В комнате всего находилось четверо людей. Саша с подружкой и двое парней. На столе стояла бутылка сухого вина, чашки с недопитым кофе, лежали две пачки дорогих сигарет.
Петров неожиданно подошел к подоконнику. В руках у него оказалась дверная медная ручка.
— А где вторая? — спросил Петров.
Сашенька пожала плечами.
— Откуда у вас эта ручка? — спросил Петров.
— Понятия не имею, — ответила Сашенька.
— А где сейчас Щеглов, не скажете? — снова задал вопрос Петров.
— Не знаю такого.
— Он же Антонов и Пастернак, проживал по Королева, тридцать шесть.

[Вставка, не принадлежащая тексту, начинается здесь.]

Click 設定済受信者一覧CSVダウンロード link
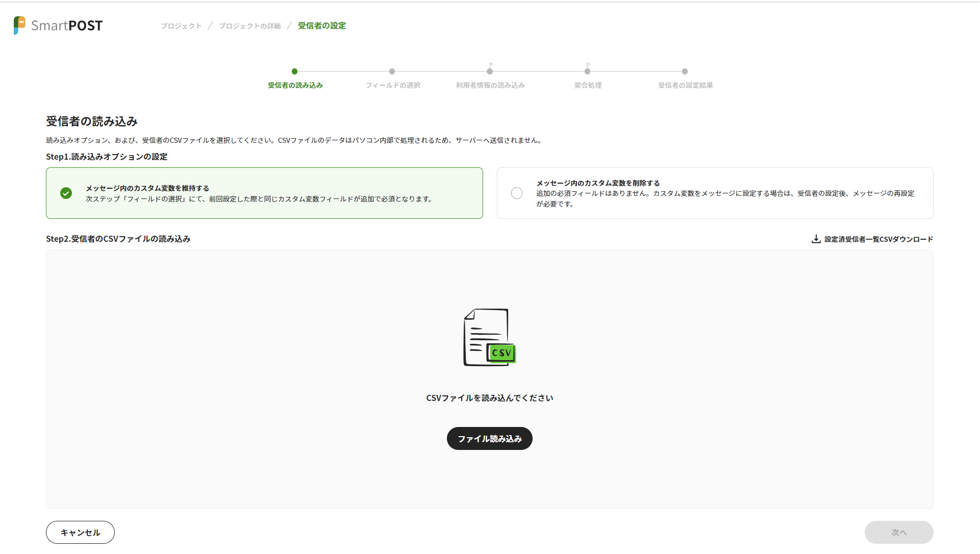This screenshot has height=554, width=980. pos(878,239)
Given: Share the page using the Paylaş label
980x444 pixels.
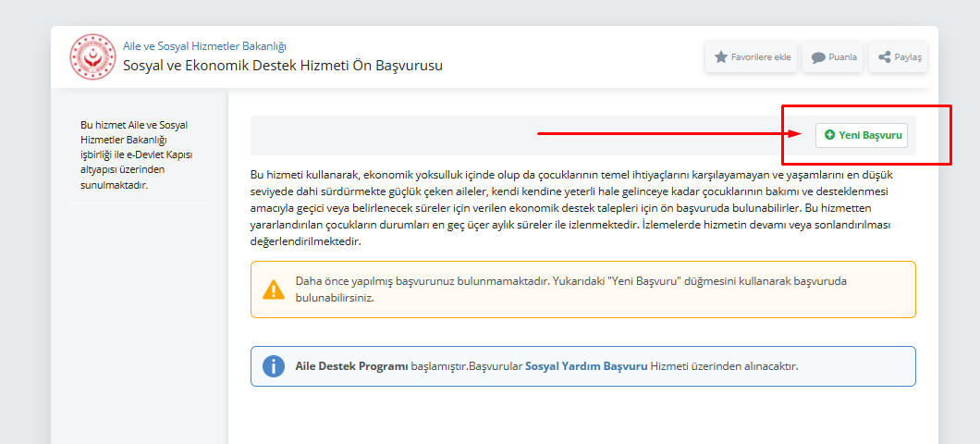Looking at the screenshot, I should (907, 57).
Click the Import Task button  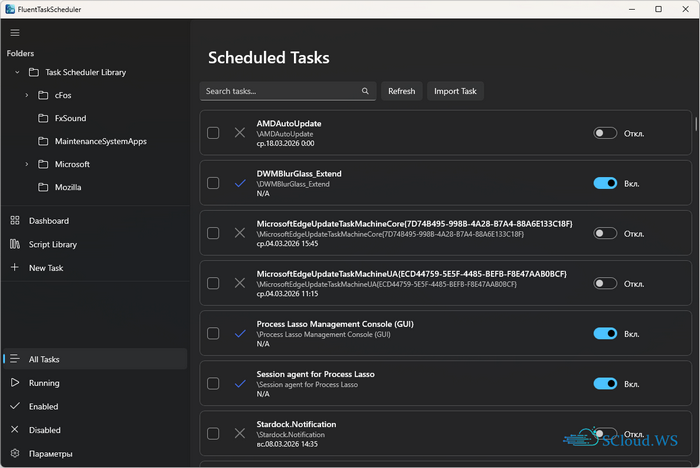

Сашенька молчала. Петров повторил вопрос. Я смотрел на Сашеньку, и она в упор поглядела на меня и сказала, указывая на мою персону:
— А этого идиота нельзя попросить оставить мою квартиру?
— Зачем же так? — урезонил ее Петров.
Сашенька ничего не ответила. Петров взял в руки записную книжку, черную, лаковую, с красным рисунком на обложке, там имелись и мои координаты. Петров спросил, листая книжку:
— И Валерьяна Лукича знаете? Прекрасно.
— Что прекрасно? — спросила Саша, надевая черные очки.
— Прекрасно, что я не ошибся в вас, — сказал Петров.
— Я предпочитаю не торопиться с выводами, — ответила Саша и, обратившись к подруге, добавила: — Ты позвонишь Ивану Петровичу?
— Конечно, позвоню, о чем речь, — ответила подруга.
Я не знаю, кто такой этот Иван Петрович, но понял: не зря упомянула о нем Саша.
Петров пристально посмотрел на нее и перевел взгляд на принесенные вещи, сплошь антиквар: фарфор, бронза, серебро, камни.